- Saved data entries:
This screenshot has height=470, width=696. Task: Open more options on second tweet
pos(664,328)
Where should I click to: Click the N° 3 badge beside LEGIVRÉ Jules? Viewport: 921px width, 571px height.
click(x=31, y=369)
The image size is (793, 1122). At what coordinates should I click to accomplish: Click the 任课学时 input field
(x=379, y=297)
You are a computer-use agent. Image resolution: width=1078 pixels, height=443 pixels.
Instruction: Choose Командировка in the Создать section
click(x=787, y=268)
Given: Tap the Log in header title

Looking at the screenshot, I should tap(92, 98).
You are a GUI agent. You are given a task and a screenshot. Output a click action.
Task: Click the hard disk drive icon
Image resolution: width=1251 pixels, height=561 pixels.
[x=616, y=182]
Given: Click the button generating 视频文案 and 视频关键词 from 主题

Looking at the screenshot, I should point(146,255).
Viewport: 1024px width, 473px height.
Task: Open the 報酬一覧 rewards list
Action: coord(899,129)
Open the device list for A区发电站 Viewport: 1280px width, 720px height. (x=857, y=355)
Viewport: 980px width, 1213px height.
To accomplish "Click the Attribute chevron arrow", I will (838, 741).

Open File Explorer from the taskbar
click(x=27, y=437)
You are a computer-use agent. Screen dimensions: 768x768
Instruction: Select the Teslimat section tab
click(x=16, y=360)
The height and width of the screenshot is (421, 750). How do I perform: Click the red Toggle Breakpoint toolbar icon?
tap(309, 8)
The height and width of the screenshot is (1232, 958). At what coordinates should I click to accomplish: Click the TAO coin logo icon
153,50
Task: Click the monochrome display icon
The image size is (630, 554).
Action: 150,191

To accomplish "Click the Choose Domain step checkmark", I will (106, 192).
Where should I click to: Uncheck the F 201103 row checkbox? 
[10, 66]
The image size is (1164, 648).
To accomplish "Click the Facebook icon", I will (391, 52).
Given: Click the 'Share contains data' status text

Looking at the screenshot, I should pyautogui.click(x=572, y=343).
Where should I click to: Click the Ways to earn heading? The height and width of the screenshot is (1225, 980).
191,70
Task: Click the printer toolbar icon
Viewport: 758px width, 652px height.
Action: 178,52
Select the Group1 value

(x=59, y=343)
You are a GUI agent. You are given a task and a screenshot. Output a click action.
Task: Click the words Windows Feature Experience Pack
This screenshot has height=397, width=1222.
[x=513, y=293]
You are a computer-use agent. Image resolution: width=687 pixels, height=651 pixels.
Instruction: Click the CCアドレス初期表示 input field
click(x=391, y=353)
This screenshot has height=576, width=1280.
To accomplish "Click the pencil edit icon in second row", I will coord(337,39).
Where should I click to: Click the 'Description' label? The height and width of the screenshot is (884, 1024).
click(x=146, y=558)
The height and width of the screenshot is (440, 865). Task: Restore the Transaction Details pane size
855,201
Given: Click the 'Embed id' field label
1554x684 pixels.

- What you will do: A precise copy of all the records is needed.

- The answer:
This screenshot has height=470, width=696. Task: Open more options on second tweet
pos(664,328)
Where should I click to: Click the N° 3 badge beside LEGIVRÉ Jules? Viewport: 921px width, 571px height.
click(x=31, y=369)
The image size is (793, 1122). At what coordinates should I click to accomplish: Click the 任课学时 input field
(x=379, y=297)
You are a computer-use agent. Image resolution: width=1078 pixels, height=443 pixels.
Instruction: Choose Командировка in the Создать section
click(x=787, y=268)
Given: Tap the Log in header title

Looking at the screenshot, I should tap(92, 98).
You are a GUI agent. You are given a task and a screenshot. Output a click action.
Task: Click the hard disk drive icon
Image resolution: width=1251 pixels, height=561 pixels.
[x=616, y=182]
Given: Click the button generating 视频文案 and 视频关键词 from 主题

Looking at the screenshot, I should point(146,255).
Viewport: 1024px width, 473px height.
Task: Open the 報酬一覧 rewards list
Action: coord(899,129)
Open the device list for A区发电站 Viewport: 1280px width, 720px height. (x=857, y=355)
Viewport: 980px width, 1213px height.
To accomplish "Click the Attribute chevron arrow", I will (838, 741).

Open File Explorer from the taskbar
click(x=27, y=437)
You are a computer-use agent. Screen dimensions: 768x768
Instruction: Select the Teslimat section tab
click(x=16, y=360)
The height and width of the screenshot is (421, 750). How do I perform: Click the red Toggle Breakpoint toolbar icon?
tap(309, 8)
The height and width of the screenshot is (1232, 958). At what coordinates should I click to accomplish: Click the TAO coin logo icon
153,50
Task: Click the monochrome display icon
The image size is (630, 554).
Action: 150,191

To accomplish "Click the Choose Domain step checkmark", I will (106, 192).
Where should I click to: Uncheck the F 201103 row checkbox? 
[10, 66]
The image size is (1164, 648).
To accomplish "Click the Facebook icon", I will (391, 52).
Given: Click the 'Share contains data' status text

Looking at the screenshot, I should pyautogui.click(x=572, y=343).
Where should I click to: Click the Ways to earn heading? The height and width of the screenshot is (1225, 980).
191,70
Task: Click the printer toolbar icon
Viewport: 758px width, 652px height.
Action: 178,52
Select the Group1 value

(x=59, y=343)
You are a GUI agent. You are given a task and a screenshot. Output a click action.
Task: Click the words Windows Feature Experience Pack
This screenshot has height=397, width=1222.
[x=513, y=293]
You are a computer-use agent. Image resolution: width=687 pixels, height=651 pixels.
Instruction: Click the CCアドレス初期表示 input field
click(x=391, y=353)
This screenshot has height=576, width=1280.
To accomplish "Click the pencil edit icon in second row", I will coord(337,39).
Where should I click to: Click the 'Description' label? The height and width of the screenshot is (884, 1024).
click(x=146, y=558)
The height and width of the screenshot is (440, 865). Task: Restore the Transaction Details pane size
855,201
Given: Click the 'Embed id' field label
1554x684 pixels.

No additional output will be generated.